会場であるカサレリアに到着すると、今日の手伝いをしてくれる藤田さんや他のスタッフさんは既に来ており、受付担当の子も既にスタンバってくれていた。
スタッフさん達はみなさん紺のタイトスーツやパンツスタイルで、傍から見ると白いスーツ姿のリカコさんだけ際立ってて、ひと目で今日の主役だというのが分った。
開場まで30分程あるので、隅に並べたイスに座ってスタッフさんたちと最終確認をしていると、徐々にゲストが来場し始め、直ぐにリカコさんはその対応で忙しくなった。
俺の方もぼちぼち友人が来ていたので、「よぉ、久しぶり」と軽く挨拶交わしつつ、リカコさんとは離れたところで雑談しながら開始までの時間を過ごした。
開始時間になると招待した約50名の内30名程集まってて、遅れて来る予定の人も多く居たので開始することになり、藤田さんの進行でパーティーが始まった。
藤田さんの司会は見た目だけじゃなく喋りも女子アナみたいでプロっぽく、後で聞いたら以前結婚披露宴などの司会の仕事をしていたことがあるそうだ。
因みに、藤田さんは29歳で俺やリカコさんより歳上でバツイチらしい。
何となくこの人も、『家庭よりも仕事派の女性』なのか、と思った。
だから、リカコさんとは気が合うのかな。
パーティーが始まると、まず最初にリカコさんと俺の紹介があり、入籍したことを報告すると会場中から拍手やお祝いの歓声が上がり、一気に会場のテンションが上がった。
俺は元営業職なのでコミュ力は有る方だと自負しているが、大勢の人前に出るのは全く慣れて無いので、会場中の人から注目が集まるとドキドキが凄くて緊張MAXになった。
しかし隣に立つリカコさんを横目で見ると、堂々として全く緊張しておらず、微笑みを浮かべながら軽く手を振っていた。
やっぱり普段から人前に立つ仕事してるから、全然平気なんだろうな。
その後、リカコさんからの挨拶が始まると、会場内では乾杯用のシャンパンが配られ、ゲストの方(リカコさんの会社とお付き合いのある銀行関係者)の音頭で乾杯して、あとはフリーの歓談タイムとなった。

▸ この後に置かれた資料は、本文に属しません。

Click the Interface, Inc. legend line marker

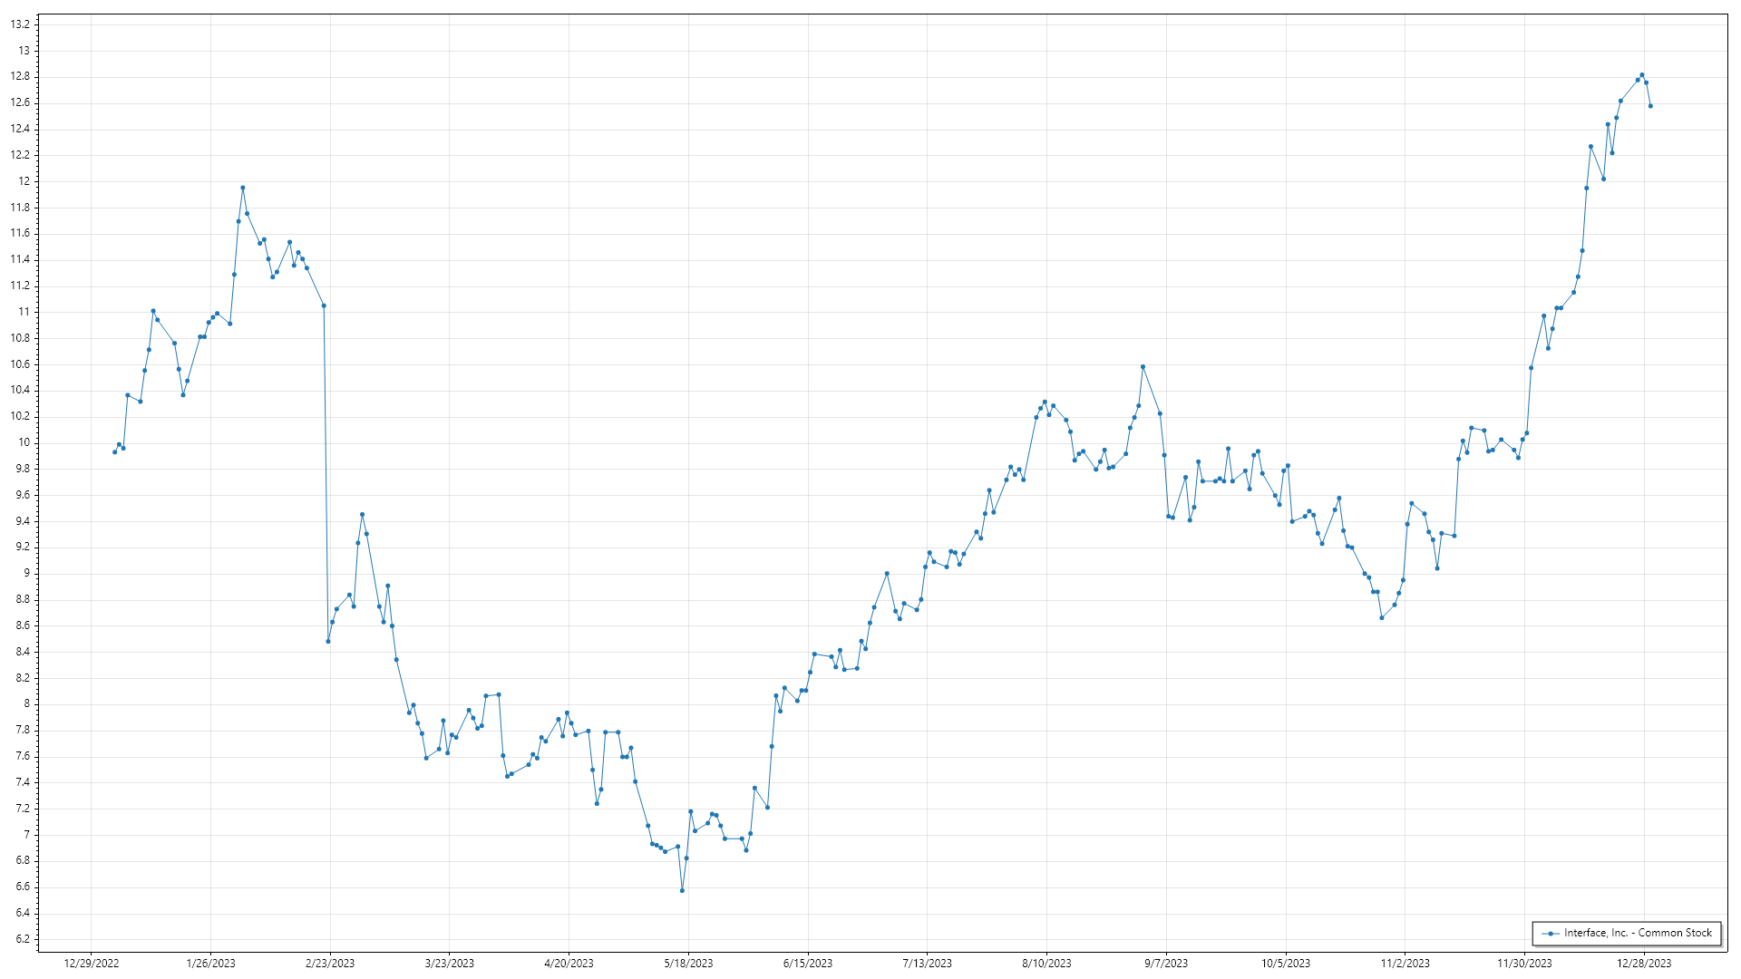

リカコさんに連れられてあっちこっちと挨拶回りをしていると、どの人も挨拶後は俺には興味無さげでリカコさんとばかり会話してて、特に男性客はそれが顕著で、内心面白く無かったけど俺は会話の邪魔をしないように営業スマイルを貼り付けたまま横で突っ立っているだけに終始した。
まぁ、リカコさんの仕事上のお付き合いで呼んでる方々だし、俺は会社辞めてるので仕事の事とか興味持たれて聞かれても困るので、返って良かったんだけどね。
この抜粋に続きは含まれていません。